WHAT NEEDS TO BE DONE -
Copy exactly, and copy only, the lines from the one bearing "Click the word" through the final line of the records.

──────────────────────────────

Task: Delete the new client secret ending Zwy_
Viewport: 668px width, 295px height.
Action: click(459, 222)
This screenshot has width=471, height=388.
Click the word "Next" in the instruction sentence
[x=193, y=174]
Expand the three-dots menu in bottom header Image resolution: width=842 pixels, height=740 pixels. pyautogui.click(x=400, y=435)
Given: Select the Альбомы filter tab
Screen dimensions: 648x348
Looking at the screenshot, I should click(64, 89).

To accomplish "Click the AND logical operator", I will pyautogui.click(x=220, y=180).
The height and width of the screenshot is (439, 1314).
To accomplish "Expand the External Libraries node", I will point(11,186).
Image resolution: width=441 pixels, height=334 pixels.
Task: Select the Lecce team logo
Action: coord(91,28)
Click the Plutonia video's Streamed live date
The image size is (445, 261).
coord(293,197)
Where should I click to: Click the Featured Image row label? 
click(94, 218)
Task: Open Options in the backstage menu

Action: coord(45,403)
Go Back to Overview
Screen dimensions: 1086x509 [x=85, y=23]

──────────────────────────────

RESULT -
Click the word "Next" in the instruction sentence
[x=193, y=174]
Expand the three-dots menu in bottom header Image resolution: width=842 pixels, height=740 pixels. pyautogui.click(x=400, y=435)
Given: Select the Альбомы filter tab
Screen dimensions: 648x348
Looking at the screenshot, I should click(64, 89).

To accomplish "Click the AND logical operator", I will pyautogui.click(x=220, y=180).
The height and width of the screenshot is (439, 1314).
To accomplish "Expand the External Libraries node", I will point(11,186).
Image resolution: width=441 pixels, height=334 pixels.
Task: Select the Lecce team logo
Action: coord(91,28)
Click the Plutonia video's Streamed live date
The image size is (445, 261).
coord(293,197)
Where should I click to: Click the Featured Image row label? 
click(94, 218)
Task: Open Options in the backstage menu

Action: coord(45,403)
Go Back to Overview
Screen dimensions: 1086x509 [x=85, y=23]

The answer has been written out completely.